Although the animals' activity levels could not be entirely attributed to genes, researchers calculated that heredity accounted for about 50% of the differences in activity. They also found that activity-promoting genes were dominant traits in 75% of the exercise-loving mice. (Researchers don't know yet how often the activity-inclined genotype would naturally occur; Lightfoot says he found a fairly continuous range of activity levels, from extremely active to very low-active, in about 30 mice strains he tested.) "When we used to talk about activity, it was whether or not people decided to be active," says Lightfoot. "Now it's clear that there's an inherent drive as to whether one is active or not active."
Exactly how that drive plays out in the body is still a mystery.
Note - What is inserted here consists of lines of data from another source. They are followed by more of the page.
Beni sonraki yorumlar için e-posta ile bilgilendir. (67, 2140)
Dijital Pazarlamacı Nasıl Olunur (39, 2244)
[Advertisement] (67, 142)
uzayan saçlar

There are two theories, Lightfoot says: Genes may affect either the way muscles work — perhaps causing them to use energy more efficiently and preventing fatigue — or some higher-order biochemical circuit in the brain, such as levels of the neurotransmitters dopamine or serotonin. Researchers have examined the muscle tissue of the mice in the study, however, and early data, which has not yet been published, suggests that there's no difference in their function. So the researchers' best guess is that the drive to exercise is at least partly influenced by brain chemicals — a reasonable hypothesis, given that dopamine or serotonin plays a significant role in several human drives and behaviors, including hunger, addiction, mood and movement disorders like Parkinson's disease.
Chemistry is not destiny, of course. Lightfoot hopes to use his research to help determine which patients may need a bigger boost to get moving — he thinks that perhaps close supervision by trainers or rewards for exercising will encourage genetic lazybones to get to the gym. And maybe one day, he speculates, there might even be a drug to compensate for what your genes won't give you. A drug that makes you want to exercise? Now that's a pill worth swallowing.